Eli and Dr. Rush initiate the approach to the star. Just as Dr. Park is ready to leave the dome, the doors seal shut, and cannot be overridden; Dr. Rush suspects that Destiny knows the dome will not survive the extreme temperatures and already shut off the section, despite his attempts to abort their path towards the star. Knowing that he needs Eli's attention on the flight controls, Dr. Rush advises Dr. Park to submerge and secure herself in the water collection pool to survive the heat for as long as possible. As the ship skims the star and collects energy, the dome ruptures, igniting the plants and pulling the remains into the void of space. Dr. Park barely hangs on through the maneuver. Eventually, once the ship is cleared, Eli is able to override the door seals and frees Dr. Park. Though she is safe, she has suffered from flash blindness.
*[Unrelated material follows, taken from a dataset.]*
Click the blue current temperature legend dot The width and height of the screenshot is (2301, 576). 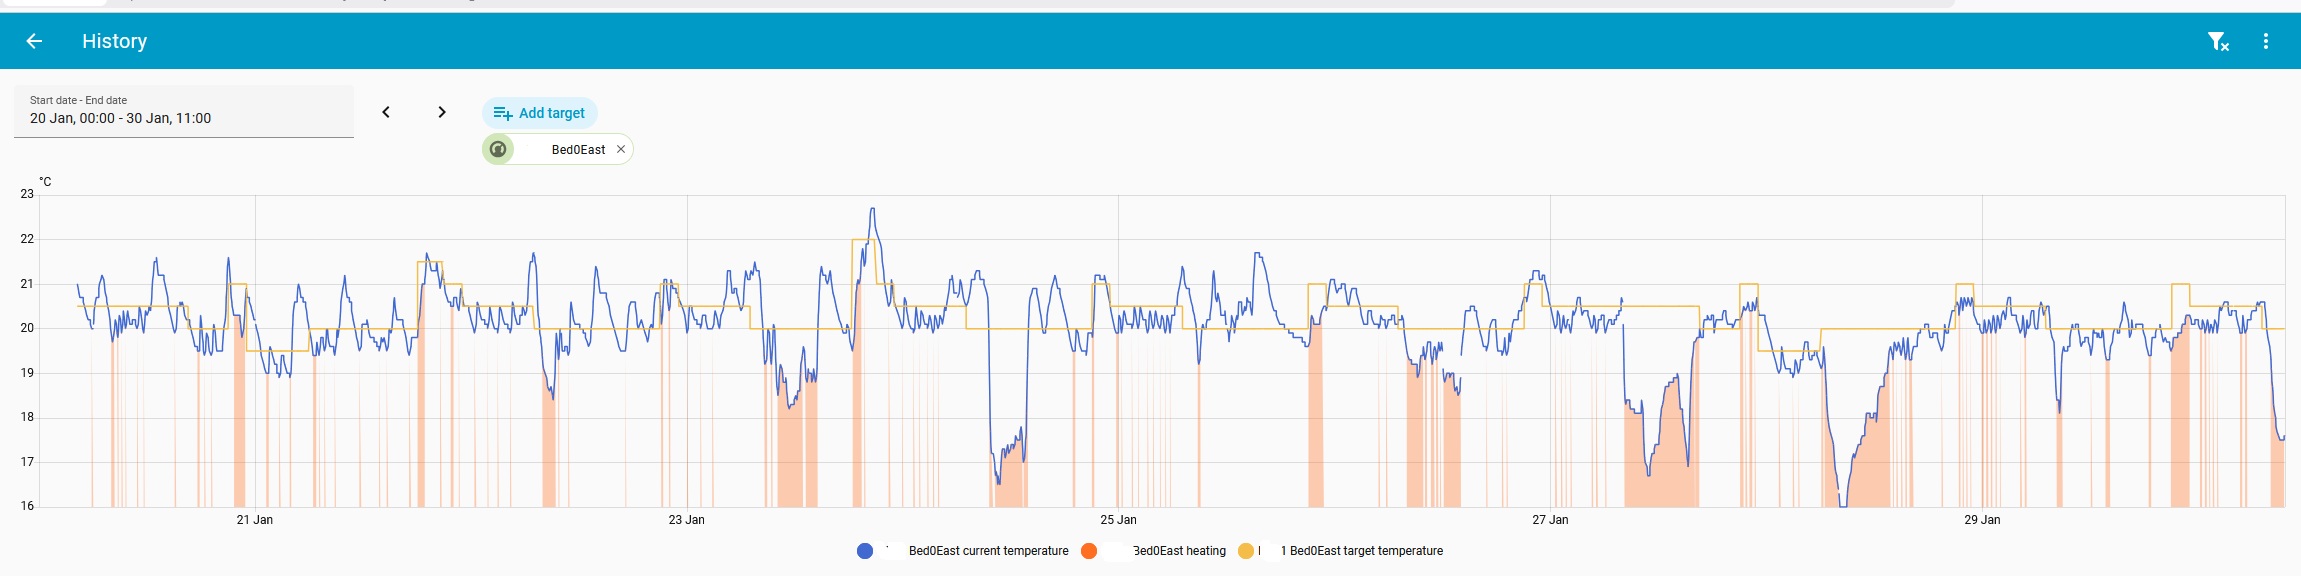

On the planet, Young organizes teams to search the remains for any supplies. They come to learn that the planet was attacked by drones in the past, with most of the population fleeing through the Stargate. The recon teams encounter one of the drones and are able to subdue it. However, a civilian, realizing there are still drones around, panics and tries to open the Stargate, alerting the drones to their presence. The recon teams race back to protect the crew just as a command ship lands on the surface. Young orders the Stargate opened back to the ship ten minutes early. Though the ship is still cooling down, the crew is safely recovered with the meager supplies, and TJ races to provide medical support to Dr. Park. While the ship has been recharged, the crew recognize that blue supergiants are even more rare than red dwarfs, and they will not likely be able to use the same ruse again against the Command ships.

==Reception==
"Blockade" was viewed by 0.993 million live viewers, resulting in a 0.7 Household rating, a 0.3 among adults 18–49.
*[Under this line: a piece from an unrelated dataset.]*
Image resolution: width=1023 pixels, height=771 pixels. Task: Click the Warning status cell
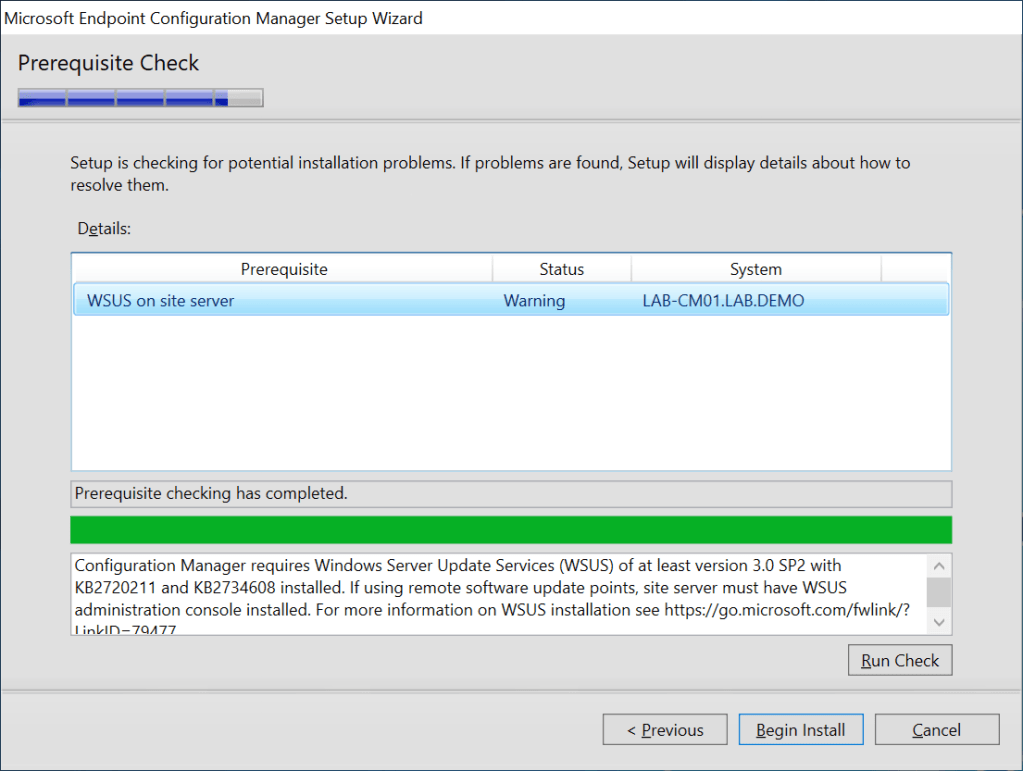click(x=534, y=301)
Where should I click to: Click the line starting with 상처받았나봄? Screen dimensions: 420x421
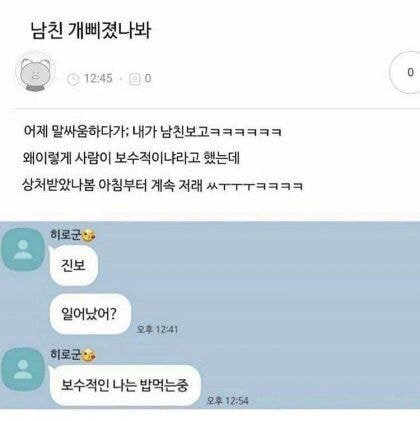162,185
Meredith Woerner from io9 was mainly positive about the episode praising the dynamic between Eli and Rush. She says "Eli and Rush battle it out on the deck over what to do... It's a hard moment for Eli, but for the first time he had to make the hard decision for the greater good. It will be interesting to see how this changes his character (even if it's for only one more episode)." However she was much more critical of the rest of the episode, referring to the off-world situation calling it "very stereotypical Stargate" and was extremely disapproving of Morrison claiming it to be a "faceless jerk who freaks out and ruins things for everyone." Mike Moody from TVSquad praised the episode saying that "Impressive episodes like "Blockade" are making this cancellation business really hard to swallow." He echoed similar sentiments shared by Woerner stating that "One of the most joyous things about "Blockade" was watching Eli step up and take charge of what was arguably Destinys most dangerous mission ever. I also loved seeing Rush slyly push Eli to stand up and believe in himself." Moody also gave insight into Rush's personality saying he has "come a long way from the uncaring lone wolf we met in the series pilot. Rush is the guy who can bury his emotions and make the hard decisions -- like potentially sacrificing someone to save the ship and the lives of its crew." John M. Guilfoil from Blast Magazine was also positive about the episode but was reminded that "after the action-packed Blockade episode, that left one crew member blind in another emotional performance, there's only one left before Universe goes away for good." Guilfoil praised the whole episodic arc saying that the "episodes "Common Descent" and "Epilogue" stack up with anything else on SyFy and did the "time travel" angle better than SG-1 and Atlantis ever did... In some weird loop of time, a copy of the Destiny arrived later and found "their people". The resulting interaction was the best piece of television the Stargate franchise has put out in years."